# How long is a survey good for?



## plaster93 (Sep 25, 2011)

I'm look at buying a boat in the under $10k range.
One boat I found was already surveyed 18 months ago buy the owner for insurance purposes.
No bottom inspection was done and just visual on engine.
This is a 30'er.
Should I accept the old survey or get another or just get the bottom checked and the engine ?
First time buyer


----------



## Faster (Sep 13, 2005)

An 'insurance survey' is a bit of a 'rubber stamp' for people renewing their insurance. Nowhere near as thorough as a proper survey.

Your own insurance company may accept the insurance survey since it's less than 5 years old, but if you're financing the bank may not. It also won't really tell you what you need to know about the boat to make a fair decision on purchase, esp as a 'first time buyer'.

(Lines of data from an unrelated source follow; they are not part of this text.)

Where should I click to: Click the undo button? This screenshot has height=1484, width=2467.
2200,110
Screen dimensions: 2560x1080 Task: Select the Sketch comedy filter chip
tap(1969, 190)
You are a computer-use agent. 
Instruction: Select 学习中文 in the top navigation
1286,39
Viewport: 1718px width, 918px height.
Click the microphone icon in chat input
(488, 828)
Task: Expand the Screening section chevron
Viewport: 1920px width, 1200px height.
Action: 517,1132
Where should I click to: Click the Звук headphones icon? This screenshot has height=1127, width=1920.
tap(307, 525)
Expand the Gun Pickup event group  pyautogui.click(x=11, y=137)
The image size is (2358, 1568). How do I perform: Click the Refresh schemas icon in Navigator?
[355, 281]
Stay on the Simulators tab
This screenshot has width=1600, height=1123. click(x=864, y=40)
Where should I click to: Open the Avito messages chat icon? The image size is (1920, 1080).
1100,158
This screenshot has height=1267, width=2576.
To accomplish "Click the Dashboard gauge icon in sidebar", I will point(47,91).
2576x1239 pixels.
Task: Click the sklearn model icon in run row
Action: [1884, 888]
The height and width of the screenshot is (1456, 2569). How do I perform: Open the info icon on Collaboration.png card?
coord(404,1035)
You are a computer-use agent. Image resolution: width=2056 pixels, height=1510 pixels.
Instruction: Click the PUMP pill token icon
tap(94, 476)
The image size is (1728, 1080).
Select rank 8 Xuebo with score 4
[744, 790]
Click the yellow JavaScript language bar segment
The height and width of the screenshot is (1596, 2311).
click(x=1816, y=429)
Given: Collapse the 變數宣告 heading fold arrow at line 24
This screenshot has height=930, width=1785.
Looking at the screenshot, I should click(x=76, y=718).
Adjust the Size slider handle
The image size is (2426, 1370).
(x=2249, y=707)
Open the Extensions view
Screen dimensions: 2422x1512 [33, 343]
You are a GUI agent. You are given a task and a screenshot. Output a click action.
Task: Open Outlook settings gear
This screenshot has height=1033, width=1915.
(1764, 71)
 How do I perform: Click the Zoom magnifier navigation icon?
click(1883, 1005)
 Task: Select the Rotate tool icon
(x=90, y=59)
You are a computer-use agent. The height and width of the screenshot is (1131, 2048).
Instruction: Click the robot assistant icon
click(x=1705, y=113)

Bottom line the 'right thing' to do is get a proper purchase survey. Buying a boat without a thorough inspection of the underwater bits is a risky maneuver.. ask yourself can you afford to throw away the $10K if you buy wrong??


----------



## hellosailor (Apr 11, 2006)

Plaster, if a survey was any good in the first place, the surveyor competent and honest, it was good for about ten minutes. As soon as the surveyor walks away, that's that. In eighteen months someone can hit a rock, break the rigging, let the bilges fill up with water and start rotting out the boat. The chainplates can leak, the engine can be overheated and blown, the rudder shaft can be bent. Rats can eat the sails while a tree falls on the lifelines and bends the stanchions.

How long is a survey good for? How long is a piece of string?

And it isn't just your ten grand at risk. If you start to do a little work here and there, wind up putting in another grand or two, contract for a year at a marina, then find out there's a major problem and you're going to have to pay to have the boat hauled away because they are treated as hazmat at regular landfills...You could easily wind up putting $15k plus at risk here.

If you don't know boats, and can't get help from someone who does, a survey is worth considering. If you will be insuring the boat then your insurer may also require a survey from a specific list of surveyors they have approved. If you've had a survey done but they require someone else, you wind up buying two surveys.


----------



## Minnewaska (Feb 21, 2010)

I never go a single week, without finding something new that needs attention. 18 months is a lifetime on a boat. As mentioned, an insurance survey is a different beast.


----------



## SloopJonB (Jun 6, 2011)

Minnewaska said:


> I never go a single week, without finding something new that needs attention. 18 months is a lifetime on a boat. As mentioned, an insurance survey is a different beast.


Exactly, a boat can sink in a few minutes. High performance auto shops commonly guarantee their work as far as the door - much the same applies to marine surveys.


----------